La crisi economica mette in difficoltà la supremazia americana, la incrina nella sua capacità di usare il surplus del sistema-mondo per la sua crescita, nell'usare i suoi indebitamenti per appropriarsi dei beni altrui.

Ma l'imperialismo USA dispone di settori preminenti con cui articolare il dominio: essere il centro della finanza mondiale dove anche nel momento di massima crisi internazionale affluivano i capitali dal resto del mondo alla ricerca di un luogo sicuro; avere il predominio nel settore comunicativo inteso come formazione e trasmissione di "stile di vita", cioè modo di consumo e costituzione dei valori d'uso (le Nike non sono scarpe da ginnastica, altrimenti costerebbero qualche dollaro).

Il dominio però necessita sempre di una potenza militare da esercitare e questo è l'unico settore di spesa pubblica dove da sempre gli USA primeggiano, anche se essersi impantanati in Iraq e Afghanistan dimostra che la tecnologia e la supremazia aerea e navale non sono sufficienti, senza la possibilità di "praticare i territori".

La tecnologia non è statica e infatti il nuovissimo missile cinese, che permette di neutralizzare le portaerei, cambia un assetto strategico fondamentale nel controllo del mare e dei territori come era uscito dalla seconda Guerra Mondiale.

L'ideologia neo-liberista, che legava un interminabile sviluppo alla diffusione del mercato, si è dissipata. Il ciclo della crescita generalizzata è terminato. Inizia la fase della contrazione, cioè dell'acutizzarsi della concorrenza. Nulla di nuovo nella storia del capitalismo; ma che negli ultimi 30 anni compariva solo nelle elaborazioni di sparuti "rivoluzionari", romantici antagonisti.

La crisi è un momento dello sviluppo capitalistico, una fase che può essere superata solo con profonde ristrutturazioni e riorganizzazioni che modificano parametri e strutture (modificazione della composizione tecnica e organica, svalorizzazione).

Non è crollo inteso come arresto, solo un arretramento dello sviluppo, o meglio di determinate aree, e apre un periodo di transizione in cui l'instabilità economica e sociale travolge la staticità comportamentale dei soggetti, anche perché modifica in profondità le condizioni sociali.

Approfondire se si tratta di una caduta del saggio del profitto, del sottoconsumismo è marginale, quando si tratta di costruire una soluzione pratica-politica alla dicotomia tra socialismo o barbarie!

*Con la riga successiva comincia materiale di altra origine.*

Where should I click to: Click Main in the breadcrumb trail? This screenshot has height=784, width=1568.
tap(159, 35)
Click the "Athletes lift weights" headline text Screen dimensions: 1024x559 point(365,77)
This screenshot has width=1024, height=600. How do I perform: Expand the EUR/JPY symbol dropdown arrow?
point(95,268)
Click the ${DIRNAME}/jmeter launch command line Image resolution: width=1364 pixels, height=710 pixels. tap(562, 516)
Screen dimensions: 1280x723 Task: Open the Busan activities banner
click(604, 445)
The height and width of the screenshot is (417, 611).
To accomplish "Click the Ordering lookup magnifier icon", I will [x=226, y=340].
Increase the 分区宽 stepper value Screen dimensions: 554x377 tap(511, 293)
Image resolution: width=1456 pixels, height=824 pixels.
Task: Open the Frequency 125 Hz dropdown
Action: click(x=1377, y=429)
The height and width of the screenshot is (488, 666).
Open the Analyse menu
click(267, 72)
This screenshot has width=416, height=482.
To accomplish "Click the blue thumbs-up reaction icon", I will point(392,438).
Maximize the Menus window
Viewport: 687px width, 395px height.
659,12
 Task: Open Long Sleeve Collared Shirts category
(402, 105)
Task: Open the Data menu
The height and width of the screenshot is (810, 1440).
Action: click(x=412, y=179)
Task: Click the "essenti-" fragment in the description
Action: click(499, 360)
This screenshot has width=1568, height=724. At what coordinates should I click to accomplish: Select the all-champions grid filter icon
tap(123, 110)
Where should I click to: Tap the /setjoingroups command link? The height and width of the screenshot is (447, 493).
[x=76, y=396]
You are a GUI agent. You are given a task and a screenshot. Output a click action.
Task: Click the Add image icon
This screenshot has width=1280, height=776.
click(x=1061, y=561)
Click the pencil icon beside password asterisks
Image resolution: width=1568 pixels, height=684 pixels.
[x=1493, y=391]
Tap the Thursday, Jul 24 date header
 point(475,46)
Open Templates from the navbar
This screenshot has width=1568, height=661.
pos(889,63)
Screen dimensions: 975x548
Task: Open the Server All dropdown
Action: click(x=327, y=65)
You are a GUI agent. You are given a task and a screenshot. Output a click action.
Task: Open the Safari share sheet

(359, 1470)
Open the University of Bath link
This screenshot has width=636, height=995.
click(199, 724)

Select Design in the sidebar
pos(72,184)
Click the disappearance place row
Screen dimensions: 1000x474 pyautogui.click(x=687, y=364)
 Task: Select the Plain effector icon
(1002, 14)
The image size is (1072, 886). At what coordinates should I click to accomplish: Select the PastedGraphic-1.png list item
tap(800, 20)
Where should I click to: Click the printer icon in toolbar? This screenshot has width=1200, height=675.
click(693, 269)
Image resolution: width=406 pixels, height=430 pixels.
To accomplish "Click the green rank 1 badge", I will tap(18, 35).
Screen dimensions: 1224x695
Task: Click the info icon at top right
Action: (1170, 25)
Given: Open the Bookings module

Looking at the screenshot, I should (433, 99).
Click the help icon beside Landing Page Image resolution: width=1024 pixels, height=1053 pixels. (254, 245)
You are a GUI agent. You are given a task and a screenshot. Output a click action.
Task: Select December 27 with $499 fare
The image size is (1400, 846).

Federazione dei Comunisti Anarchici

Fano 1 novembre 2010

Documento approvato all'unanimità dal VIII Congresso Nazionale della FdCA


Note:

1. Vedi Riccardo Bellofiore (Arezzo 1953), economista presso Università di Bergamo, assertore della persistenza del ruolo del lavoro nella creazione del valore.
2. Vedi Karl Marx (Treviri 1818 – Londra 1883); secondo Marx il ciclo capitalistico non è quello "semplice" delle società pre-borghesi M.D.M (merce-denaro-merce), con il reinvestimento del capitale in nuova merce, ma piuttosto D.M.D. (denaro-merce-denaro), in cui il capitalista investe denaro in merce per ottenere più denaro. Per spiegare questa speculazione in cui si viene ad aggiungere del valore in più, detto plusvalore, Marx ritiene che questo valore aggiunto debba esser cercato non al livello dello scambio ma a quello della produzione.
3. Vedi Hyman Minsky (Chicago, 1919-1996), economista collocabile vicino al filone dei post-keynesiani, noto per la sua teoria dell'instabilità finanziaria e sulle cause delle crisi dei mercati.
4. Vedi Marcello De Cecco (Lanciano 1938), economista che si occupa delle politiche finanziarie e del funzionamento dei mercati.
5. Ministry of Economy, Trade and Industry (Ministero giapponese per l'economia, lo scambio e lo sviluppo).
6. Return On Equity: l'indice che esprime la redditività netta globale del capitale portato in azienda a titolo di rischio.